Post Tue, Jan 01 2008, 3:48 am
You cannot be spoiling your daughter more than I am my own. I seriously got tons of criticism from everyone because I gave in to my colicky daughter's crying and basically HELD HER non-stop for the first three months of her life. But it was the only thing that kept her from crying. She was an incredibly difficult baby, required mommy all the time. I felt like I couldn't even complain to anybody else, b/c all I'd hear is about how I should just put her down and let her cry and that I was spoiling her.

Now, she's 19 months and a complete doll. She's secure and happy and everyone comments on how well behaved and sweet she is. I am a stay at home and have never left her with a babysitter (except my mom and that was only on occasion back when I was still finishing up school before dd turned 1). It's been very dramatic how much more able she is to spend time playing by herself, compared with before.

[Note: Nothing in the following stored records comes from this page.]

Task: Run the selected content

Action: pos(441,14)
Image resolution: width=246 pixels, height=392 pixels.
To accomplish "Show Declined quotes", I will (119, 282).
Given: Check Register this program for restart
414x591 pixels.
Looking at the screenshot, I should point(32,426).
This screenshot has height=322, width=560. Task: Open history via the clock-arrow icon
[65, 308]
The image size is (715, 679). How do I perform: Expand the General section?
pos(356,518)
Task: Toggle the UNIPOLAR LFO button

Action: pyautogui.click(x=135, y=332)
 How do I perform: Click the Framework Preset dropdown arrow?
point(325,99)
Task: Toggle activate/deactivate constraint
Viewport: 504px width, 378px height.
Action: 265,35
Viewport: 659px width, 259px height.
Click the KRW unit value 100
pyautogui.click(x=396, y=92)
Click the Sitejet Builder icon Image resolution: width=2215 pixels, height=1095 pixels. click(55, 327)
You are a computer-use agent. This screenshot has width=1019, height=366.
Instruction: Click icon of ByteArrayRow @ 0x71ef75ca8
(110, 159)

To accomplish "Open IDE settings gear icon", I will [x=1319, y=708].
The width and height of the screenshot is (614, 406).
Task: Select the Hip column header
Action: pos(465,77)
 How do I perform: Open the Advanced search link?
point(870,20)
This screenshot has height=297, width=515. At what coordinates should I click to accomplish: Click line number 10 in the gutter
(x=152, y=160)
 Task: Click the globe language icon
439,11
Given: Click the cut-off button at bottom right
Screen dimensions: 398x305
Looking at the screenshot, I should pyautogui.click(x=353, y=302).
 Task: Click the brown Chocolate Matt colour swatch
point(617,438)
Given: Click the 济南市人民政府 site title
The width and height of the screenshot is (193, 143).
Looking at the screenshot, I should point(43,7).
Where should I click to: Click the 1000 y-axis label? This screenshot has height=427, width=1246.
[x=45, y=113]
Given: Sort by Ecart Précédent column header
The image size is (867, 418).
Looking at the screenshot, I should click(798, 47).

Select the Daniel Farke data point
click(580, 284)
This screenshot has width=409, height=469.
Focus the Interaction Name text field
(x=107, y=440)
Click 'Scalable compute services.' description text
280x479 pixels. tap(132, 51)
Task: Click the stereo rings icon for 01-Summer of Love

Every time I started to doubt myself and wonder if I was really truly spoiling her, I would see these horrible parents on the television at my parents' house who were raising monsters. (Full disclosure: It was the Maury Show. Real garbage television.) They gave in to the child's every cry and as a result, the 2 to 5 year olds were already weighing 50-80 lbs!!! Of course, you can still spoil your child without going near what these parents were doing, but it was a nice reminder to me of what the entire spectrum is out there.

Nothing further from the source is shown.